However, Warren added, “That is not the whole story. Lenders have deliberately built tricks and traps into some credit products so they can ensnare families in a cycle of high-cost debt.” The agency that she proposed would serve as an equalizer, putting some heft on the side of consumers, who couldn’t be expected to outsmart a system designed to thwart them. To do that, experts would stand in as proxies for consumers.
It wasn’t just that the CFPB’s framers doubted individuals’ ability to parse financial offerings. Given that the institutions the CFPB would limit were politically powerful, its creators also doubted that CFPB could survive a political fight. Even if voters were sufficiently motivated and clued-in to fight an attempt to weaken the agency, the thinking went, it would be yet another unfair fight: They’d be rolled by moneyed donors who have captured Congress and the presidency. The only way to protect the agency, and by extension the consumers, was to insulate the CFPB from interference by keeping those two political actors as far from the agency as possible.
As a result, the Democrat-controlled Congress made it an independent agency, like the Federal Reserve Board or the Federal Election Commission. While its director is appointed by the president and confirmed by the Senate, he or she serves a set term and (probably) can’t be fired by the president. Additionally, the CFPB is funded not by Congress, which could decide to close its wallet and starve the agency, but by the Federal Reserve.
There are two predominant, separate objections to the CFPB among conservatives. One is that it serves an unnecessary purpose, that regulation is generally a bad thing, that the CFPB will stifle financial institutions, and that individuals ought to be left to make their own choices. Trump, for example, tweeted, “The Consumer Financial Protection Bureau, or CFPB, has been a total disaster as run by the previous Administrations pick. Financial Institutions have been devastated and unable to properly serve the public.” (As Jonathan Chait notes, Trump’s concurrent boasts about the booming Dow appear to contradict his claim.)

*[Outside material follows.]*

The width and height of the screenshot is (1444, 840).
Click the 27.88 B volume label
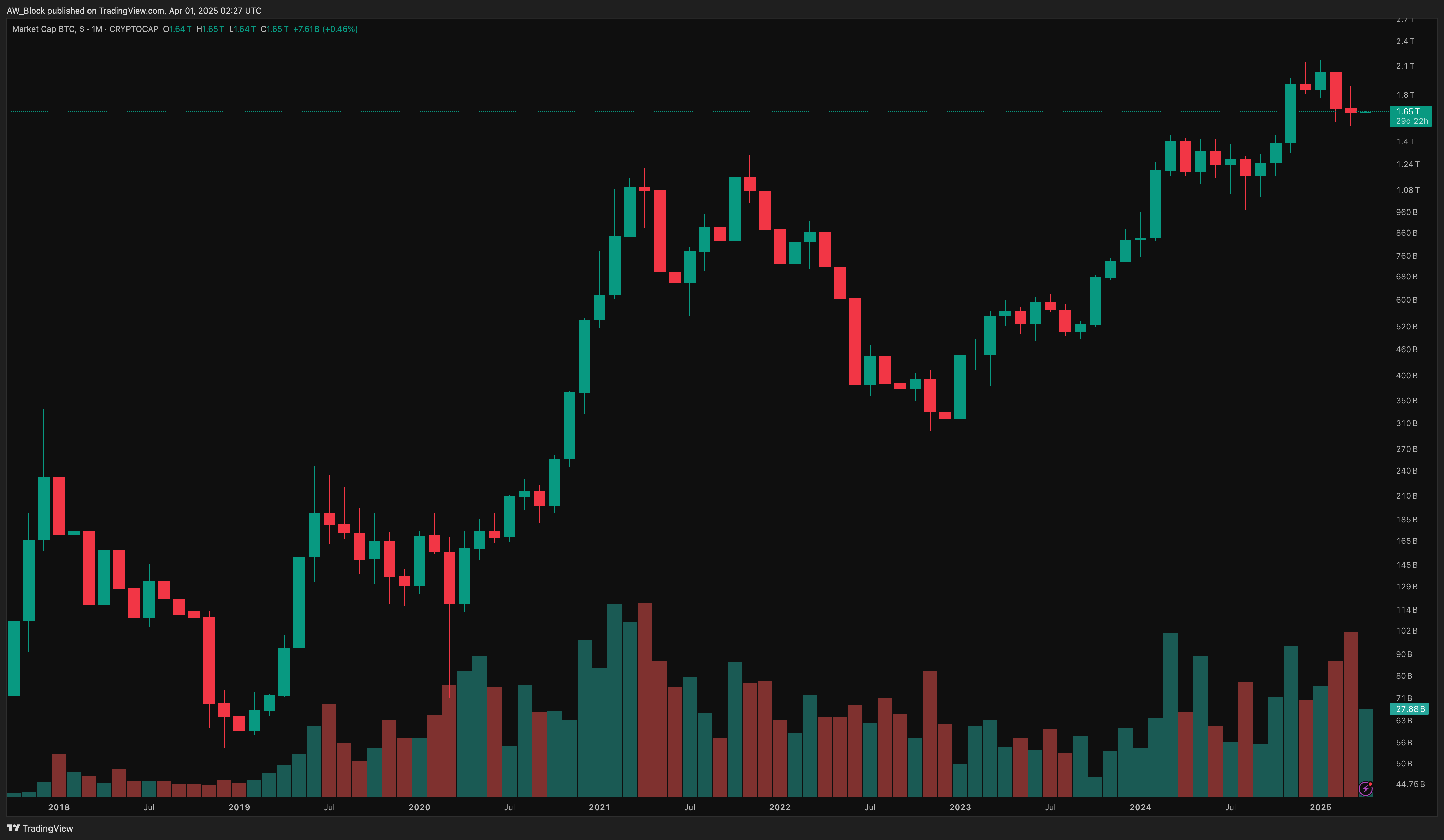click(x=1410, y=709)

The second is that regardless of the substance of what the agency does, the way it is set up—shielded from presidential and congressional oversight—is concerning to anyone who believes that the government in general, and unelected bureaucrats in particular, are prone to abusing their power and the people. “It is not inherently ‘anti-CFPB’ to be appalled by the way the body was established, any more than it is ‘anti-children’ to believe that any legislation aimed at helping minors must pass through both houses and be signed by the president,” argues Charles C.W. Cooke.
As this week has proven, the 2010-era Democrats were correct to suspect that future elected officials would attempt to meddle with the CFPB if given the chance. At the start of his administration, Republicans tried to get Trump to fire Cordray, which might not have been legal, but in any case the president decided to wait for Cordray to leave. Once Cordray announced his departure, Trump appointed Mick Mulvaney, the head of the Office of Management and Budget, to be the interim director of the CFPB in addition to his OMB duties.